* [ESTRATTO DELLA FONTE]
%%
Preciso che si tratta di una sentenza di primo grado, non ancora cresciuta in giudicato. Ma è effettivamente la prima volta che un tribunale si pronuncia su un caso del genere, il che costituisce un segnale forte. Finora le condanne di imprese per corruzione transnazionale sono avvenute tramite decreti d’accusa, uno strumento considerato meno incisivo e che non dà luogo a un processo pubblico. Si tratta ad ogni modo di una condanna, alla stessa stregua di quella pronunciata da un tribunale. Tuttavia, per quanto riguarda i fatti che coinvolgono le imprese, lei vorrebbe introdurre un nuovo strumento nell’arsenale giuridico svizzero…
Ritengo che sarebbe utile disporre di uno strumento come quello che i paesi anglosassoni chiamano DPA (Deferred prosecution agreement, patteggiamento differito) e che la Francia ha introdotto nel 2016 e denominato Convenzione giudiziaria di interesse pubblico. Non si tratta di rinunciare alla sanzione penale, ma di poterla sospendere se l’impresa ammette i fatti, ripara i danni, restituisce quanto ha guadagnato illecitamente, tiene conto delle richieste civili e corregge un’organizzazione carente. L’attuazione di queste misure sarebbe monitorata. Sarebbe un enorme progresso rispetto al decreto d’accusa. Ad esempio, un’azienda potrebbe nuovamente partecipare a gare d’appalto pubbliche all’estero, poiché non risulterebbe condannata. Una banca non rischierebbe di perdere le sue licenze in altri paesi. Questa soluzione presenta solo vantaggi: il diritto è ristabilito, il danno è riparato, l’azienda è soggetta a un monitoraggio e – questo è il punto chiave – ha ammesso i fatti. Tutto ciò sarebbe un vantaggio per la piazza economica e finanziaria svizzera. Il suo omologo ginevrino Yves Bertossa ha recentemente criticato questo approccio, dichiarando: «Sono un procuratore, non un agente di promozione economica». Non c’è un aspetto di “promozione economica” nel suo discorso?
In tedesco, il procuratore si chiama Staatsanwalt: siamo gli “avvocati dello Stato” e dobbiamo tutelare gli interessi della società nel suo complesso. È nell’interesse di questa società che le istituzioni funzionino, così come l’economia, se rispetta le regole. L’approccio di Yves Bertossa equivale a dire: fiat justitia pereat mundus (ndr: che sia fatta giustizia, anche se il mondo deve perire). Non sono affatto d’accordo. Non sto difendendo l’impunità. Vogliamo semplicemente evitare di “uccidere” un’azienda, perché è un elemento chiave dell’economia. Ma l’individuo che ha agito intenzionalmente, che ha contribuito ad un arricchimento o si è arricchito, deve comparire davanti a un tribunale. Il DPA che lei auspica non deve quindi includere una clausola che escluda la responsabilità delle persone fisiche, ad esempio dei dirigenti?
%%
* [DATI FORNITI]
%%
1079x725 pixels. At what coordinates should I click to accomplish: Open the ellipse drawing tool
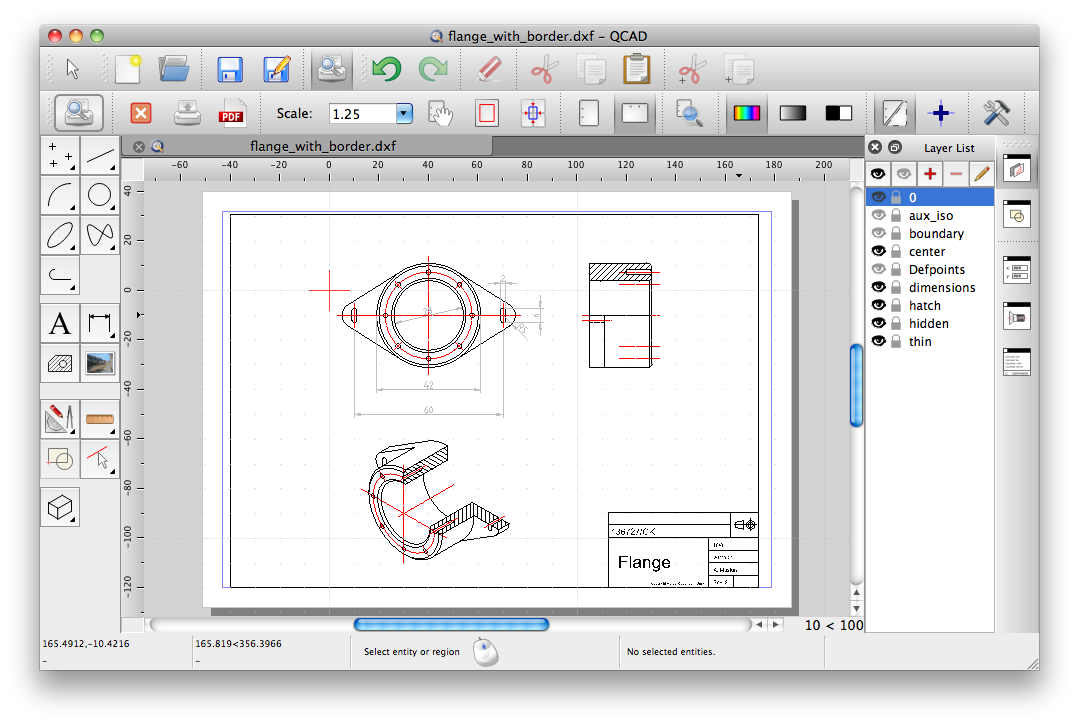click(x=60, y=235)
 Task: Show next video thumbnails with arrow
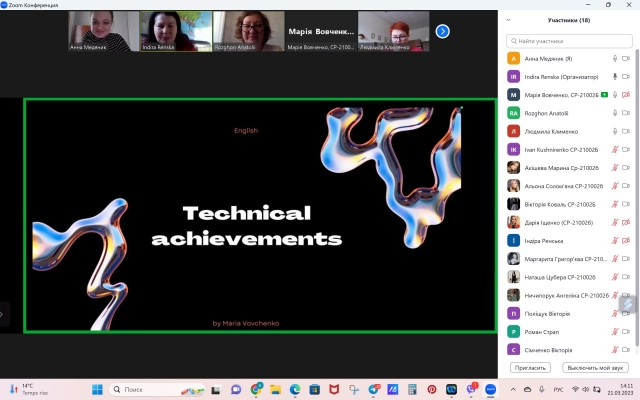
%%
* [OBIETTIVO A] In quale anno, secondo l'estratto, la Francia ha introdotto la Convenzione giudiziaria di interesse pubblico?
* [OBIETTIVO B] Riporti fedelmente il passo dell'estratto che va da "In tedesco, il" fino a "esempio dei dirigenti?".

* [SOLUZIONE A] Nel 2016.

* [SOLUZIONE B]
In tedesco, il procuratore si chiama Staatsanwalt: siamo gli “avvocati dello Stato” e dobbiamo tutelare gli interessi della società nel suo complesso. È nell’interesse di questa società che le istituzioni funzionino, così come l’economia, se rispetta le regole. L’approccio di Yves Bertossa equivale a dire: fiat justitia pereat mundus (ndr: che sia fatta giustizia, anche se il mondo deve perire). Non sono affatto d’accordo. Non sto difendendo l’impunità. Vogliamo semplicemente evitare di “uccidere” un’azienda, perché è un elemento chiave dell’economia. Ma l’individuo che ha agito intenzionalmente, che ha contribuito ad un arricchimento o si è arricchito, deve comparire davanti a un tribunale. Il DPA che lei auspica non deve quindi includere una clausola che escluda la responsabilità delle persone fisiche, ad esempio dei dirigenti?